Hal tersebut menjadikan generasi muda cenderung tidak siap, gagap, dan mengalami kesulitan mengidentifikasi masalah fundamental yang dihadapi diri, keluarga, dan bangsanya. Terlebih, jika para generasi muda dituntut menemukan solusi.
“Tentu saja, pelatihan yang digelar ini untuk itu, merubah mindset para guru, dosen, dan mahasiswa agar mampu mengembangkan potensi kecerdasan intelektual, emosional-sosial, spiritual dan kinestetik secara lebih optimal dan holistik,” kata Heri.
Sementara itu, Achmad Charris Zubair, Ketua Dewan Kebudayaan Kota Yogyakarta, berpendapat salah satu sumber masalah yang terjadi di Indonesia akhir-akhir ini ditinjau dari perspektif kecerdasan emosional dan sosial adalah masalah cara pandang. Adanya perbedaan tajam cara pandang berpotensi menimbulkan konflik, sementara hingga kini belum muncul kesadaran orang untuk berani memahami cara pandang yang lain, atau bahkan merubah cara pandang lama dengan cara pandang baru.

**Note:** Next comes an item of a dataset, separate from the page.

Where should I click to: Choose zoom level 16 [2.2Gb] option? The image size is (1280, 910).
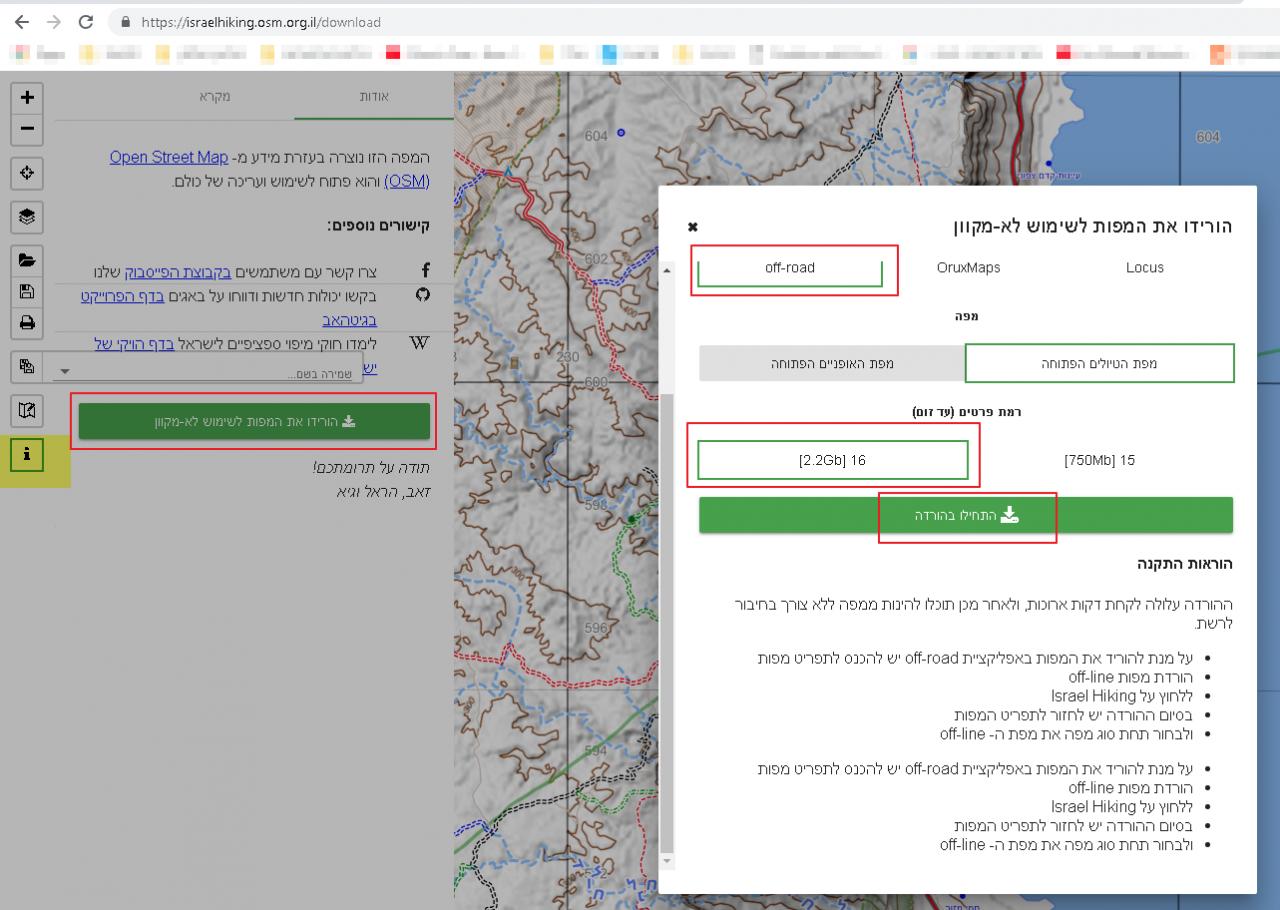(832, 461)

Charris menambahkan guru, dosen, mahasiswa, pemimpin dan siapapun juga terkadang dihadapkan pada suatu masalah yang dilematis. Misalnya, dengan segala risiko sebagai seorang pemimpin dituntut untuk berani mengambil keputusan demi kebaikan.

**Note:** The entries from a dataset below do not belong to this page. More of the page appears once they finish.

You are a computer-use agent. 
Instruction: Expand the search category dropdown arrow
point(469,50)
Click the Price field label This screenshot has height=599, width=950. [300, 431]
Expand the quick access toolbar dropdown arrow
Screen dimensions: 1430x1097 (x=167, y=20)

“Mengambil keputusan bagi seorang pemimpin bukan hak, namun kewajiban dan tanggunjawab. Sebagai konsekuensi dari amanah kepemimpinan yang diberikan kepadanya maka jika seorang pemimpin tidak berani mengambil keputusan atau membiarkan masalah berlalu tentunya ia dinilai tidak pantas menjadi seorang pemimpin,” ungkap Charris Zubair.
Pelatihan untuk para guru, dosen, dan mahasiswa di Yogyakarta dan Jawa Tengah dimeriahkan Surono, salah seorang fasilitator pelatihan yang mengajak para peserta bermain, bernyanyi dan senam otak. Sementara itu, di akhir kegiatan diisi dengan refleksi dan kontemplasi yang menjadikan banyak peserta tidak kuasa menahan air mata. (Humas UGM/ Agung)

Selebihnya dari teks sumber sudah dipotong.